## Work to complete
Under this line is a listing; return exactly the lines starting at the one with "Screen dimensions: 754x430" and running down to the one with "Task: Click the 保存 button", and leave out its pictures.

## Data section

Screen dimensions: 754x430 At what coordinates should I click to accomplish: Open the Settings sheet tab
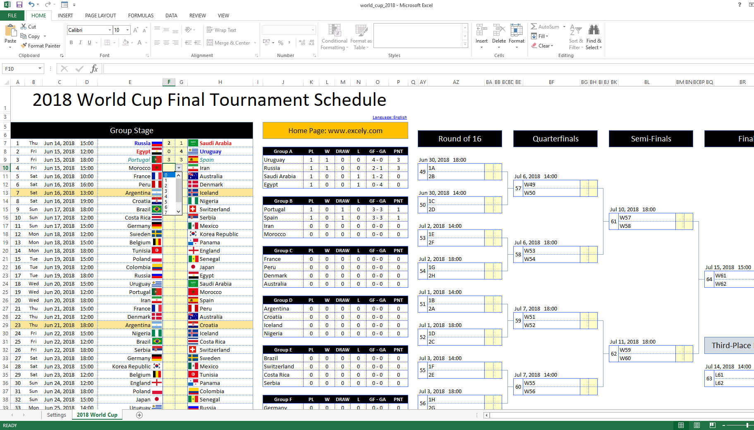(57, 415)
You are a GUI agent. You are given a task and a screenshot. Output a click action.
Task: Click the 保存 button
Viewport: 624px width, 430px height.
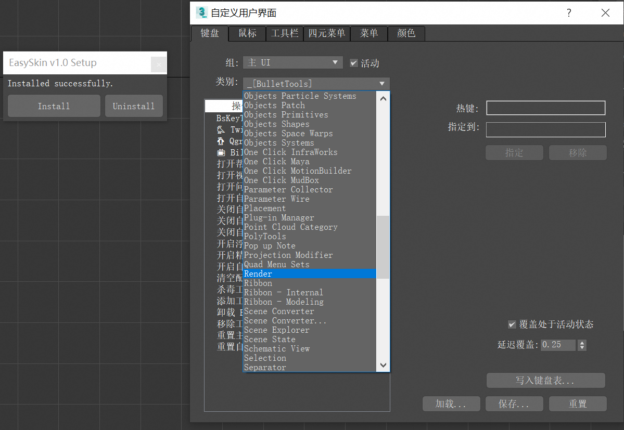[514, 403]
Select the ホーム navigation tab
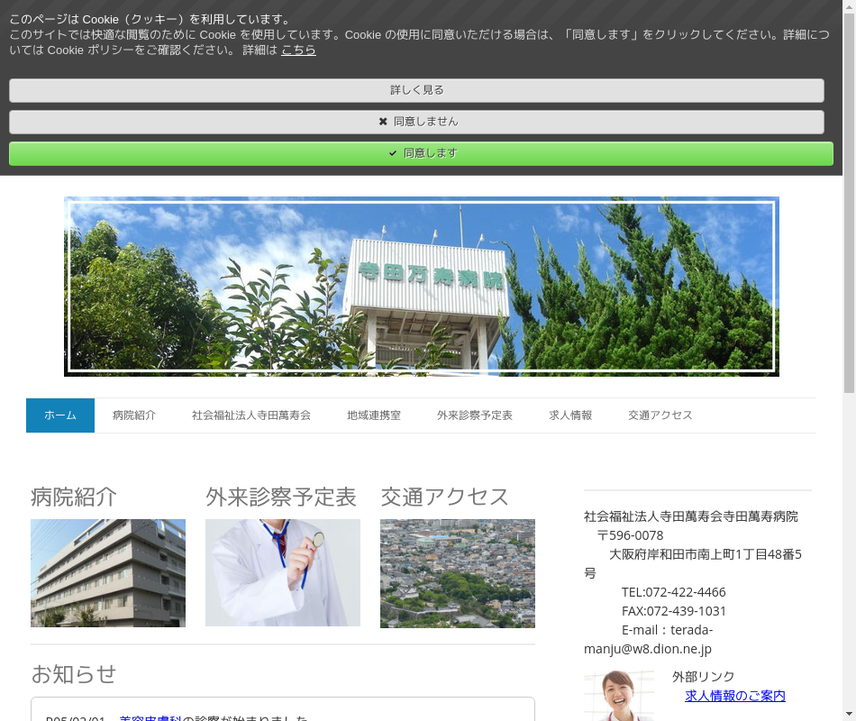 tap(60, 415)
==
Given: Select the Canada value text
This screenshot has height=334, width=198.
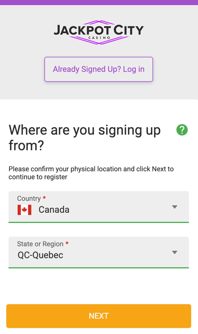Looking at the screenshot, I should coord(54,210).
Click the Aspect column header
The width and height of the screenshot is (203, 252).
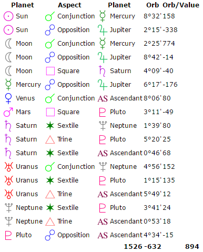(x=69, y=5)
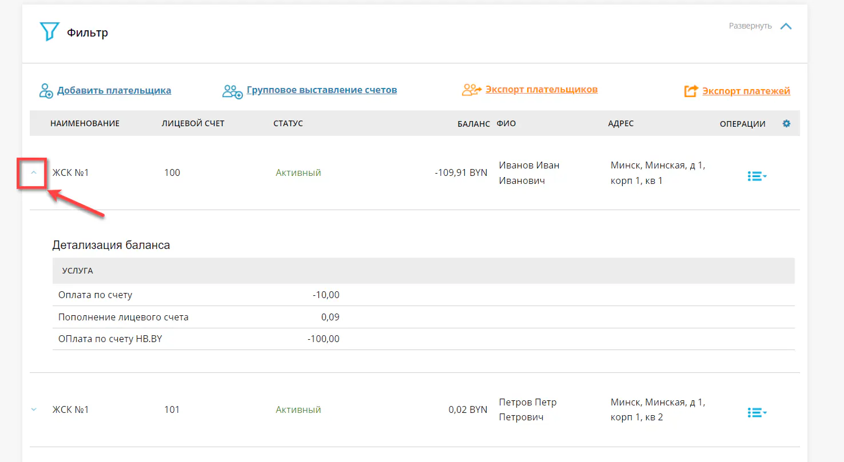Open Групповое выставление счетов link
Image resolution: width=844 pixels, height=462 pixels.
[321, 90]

## Solved problem
Screen dimensions: 754x430 At what coordinates should I click to accomplish: Open the Settings sheet tab
(57, 415)
You are a GUI agent. You are given a task and a screenshot. Output a click action.
Task: Click the 保存 button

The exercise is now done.